- Author:
Won Moo LEE
1
Author Information
- Publication Type:Review
- Keywords: Patient blood management; Obstetrics and gynecology; Transfusion; Cell salvage; Uterine artery embolization
- MeSH: Anemia; Balloon Occlusion; Blood Donors; Bloodless Medical and Surgical Procedures; Erythropoietin; Gynecology; Hemodilution; Hemorrhage; Hemostasis; Humans; Iron; Methods; Obstetrics; Operative Time; Oxygen Consumption; Uterine Artery Embolization
- From:Hanyang Medical Reviews 2018;38(1):62-66
- CountryRepublic of Korea
- Language:English
- Abstract: Obstetricians and gynecologists frequently deal with hemorrhage so they should be familiar with management of patient blood management (PBM).
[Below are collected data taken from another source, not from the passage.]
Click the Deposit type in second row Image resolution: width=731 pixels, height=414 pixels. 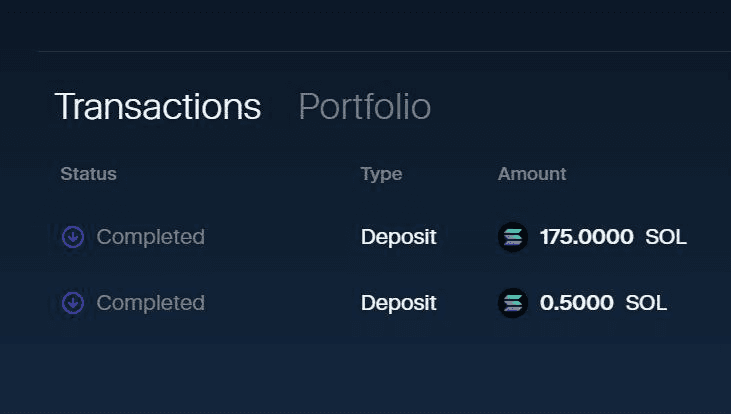coord(399,304)
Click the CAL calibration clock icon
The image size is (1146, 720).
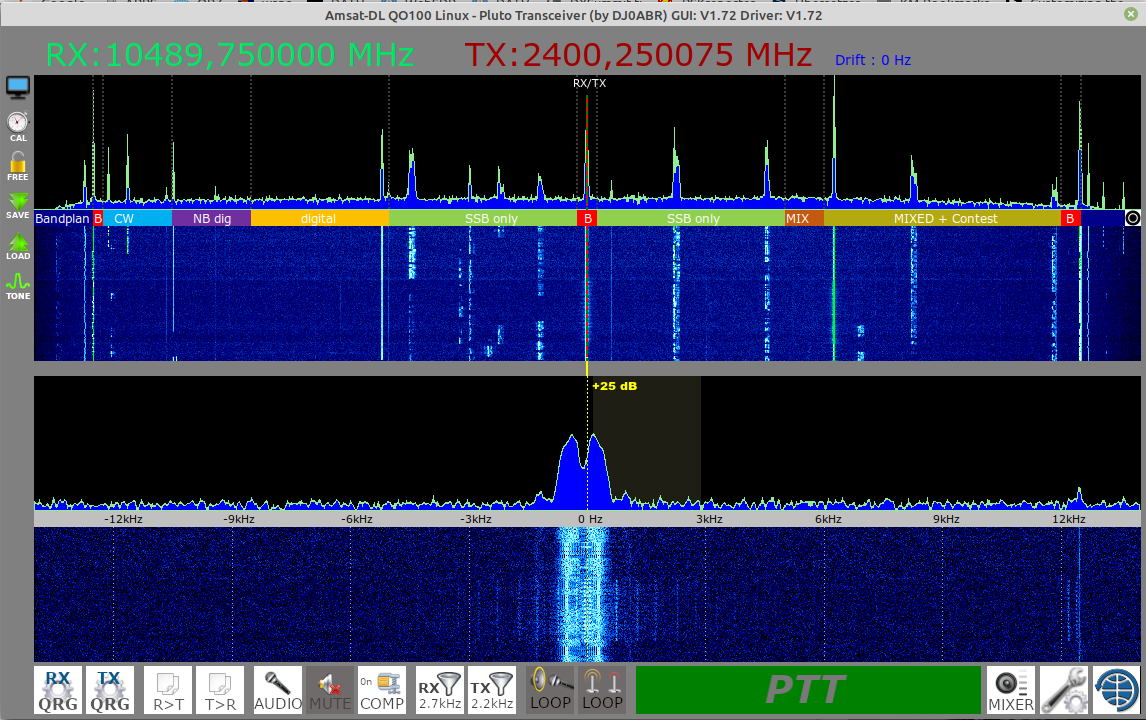click(18, 126)
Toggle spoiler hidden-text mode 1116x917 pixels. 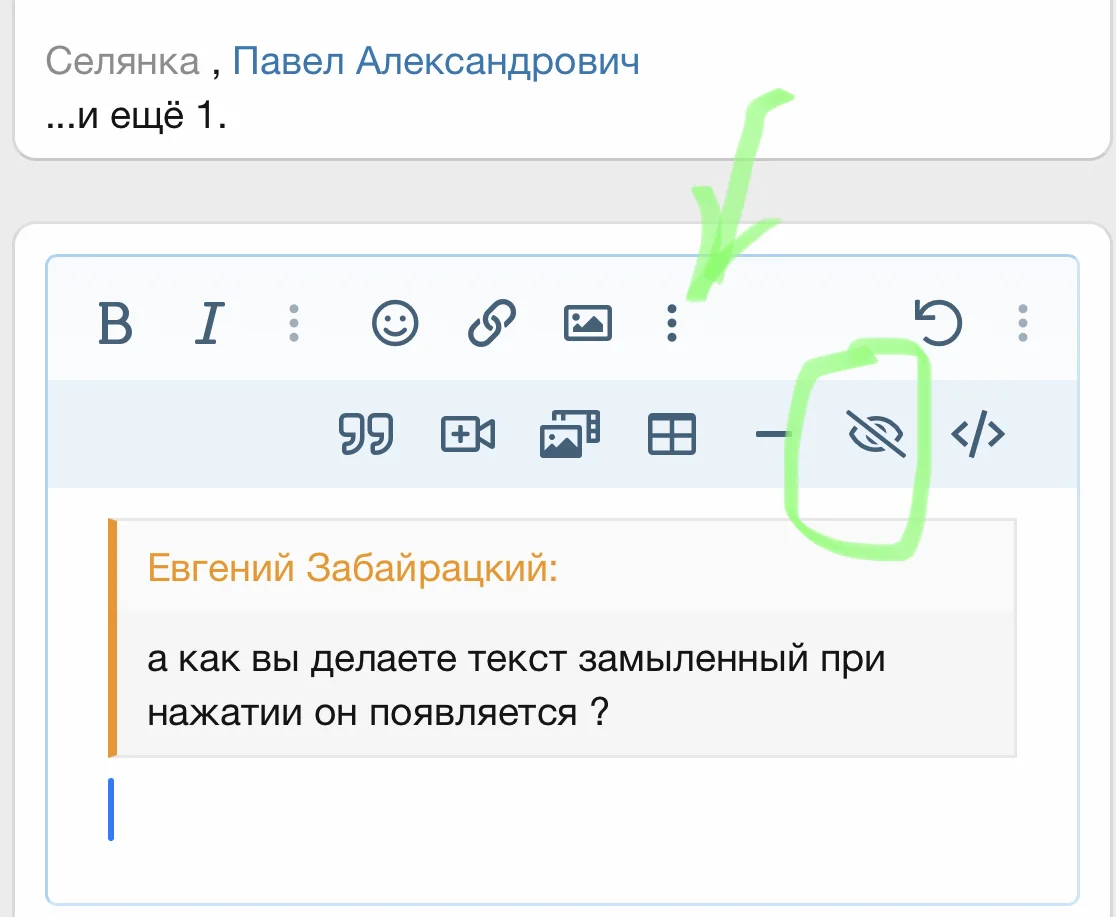click(x=875, y=434)
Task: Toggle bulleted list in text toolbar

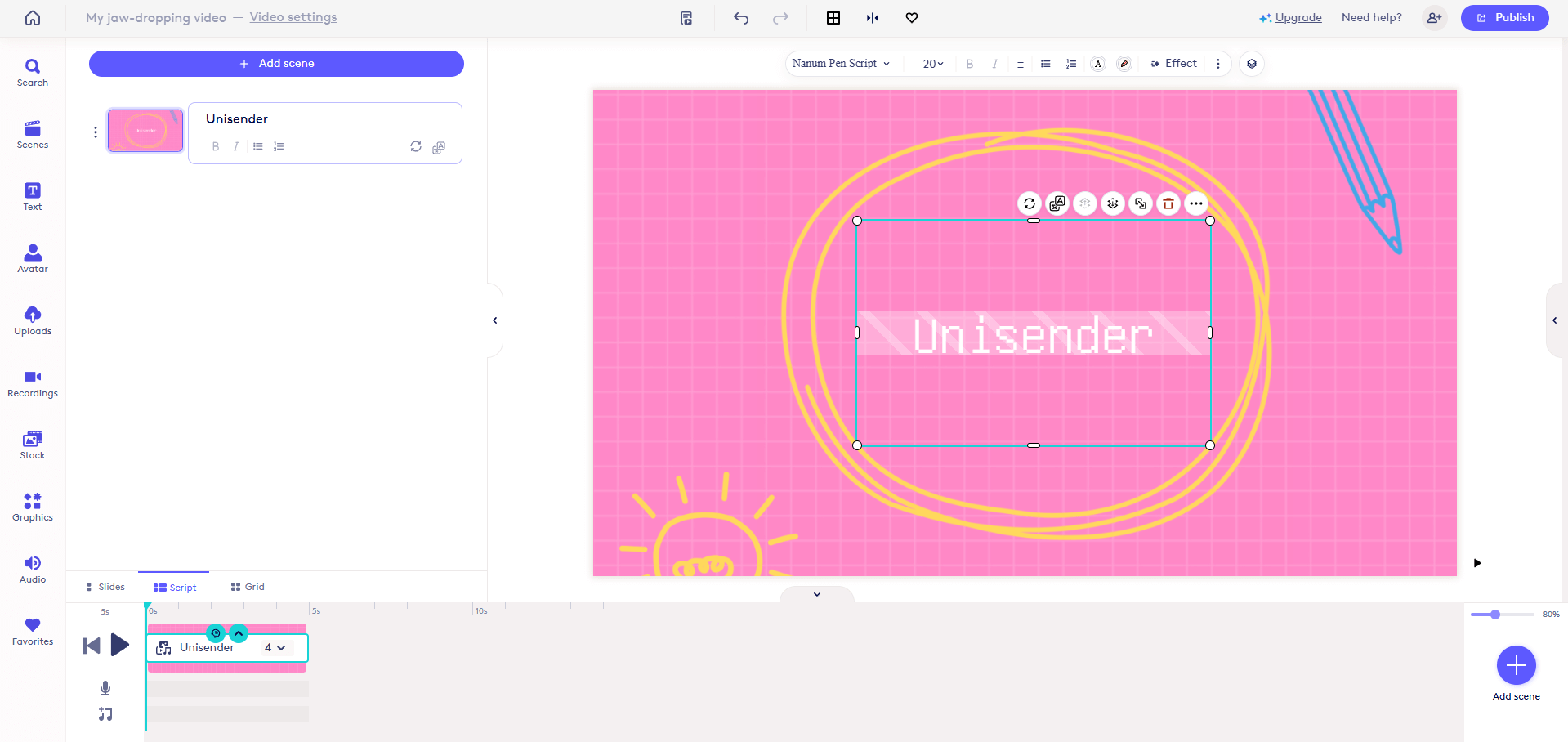Action: click(x=1046, y=64)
We will review to summarize the alternative measures and interventions used in bloodless surgery in the field of obstetrics and gynecology. In the obstetric field, PBM has been developed as an evolving evidence-based approach with a number of key goals: (i) to identify, evaluate, and manage anemia; (ii) reduce iatrogenic blood loss; (iii) optimize hemostasis; and (iv) establish decision thresholds for transfusion. Transfusion, mechanical method including balloon tamponade and uterine artery embolization, and intraoperative cell salvage were introduced for PBM. In the gynecologic field, PBM is not significantly different from that in the obstetric field. Preoperative managements include iron supplement, erythropoietin administration, autologous blood donation, and uterine artery embolization. Meticulous hemostasis, short operative time, hypotensive anesthetic techniques, hemodilution during operation, blood salvage and pharmacological agents were introduced to intraoperative management. Postoperative measures include meticulous postoperative monitoring of the patient, early detection of blood loss, reduction of blood sampling, appropriate use of hemopoiesis, normalization of cardio-pulmonary function and minimization of oxygen consumption. In conclusion, each obstetrician and gynecologist should be aware about the appropriate method for blood conservation and use in practice. A comprehensive approach to coordinating all members of the bloodless agent and surgical team is essential.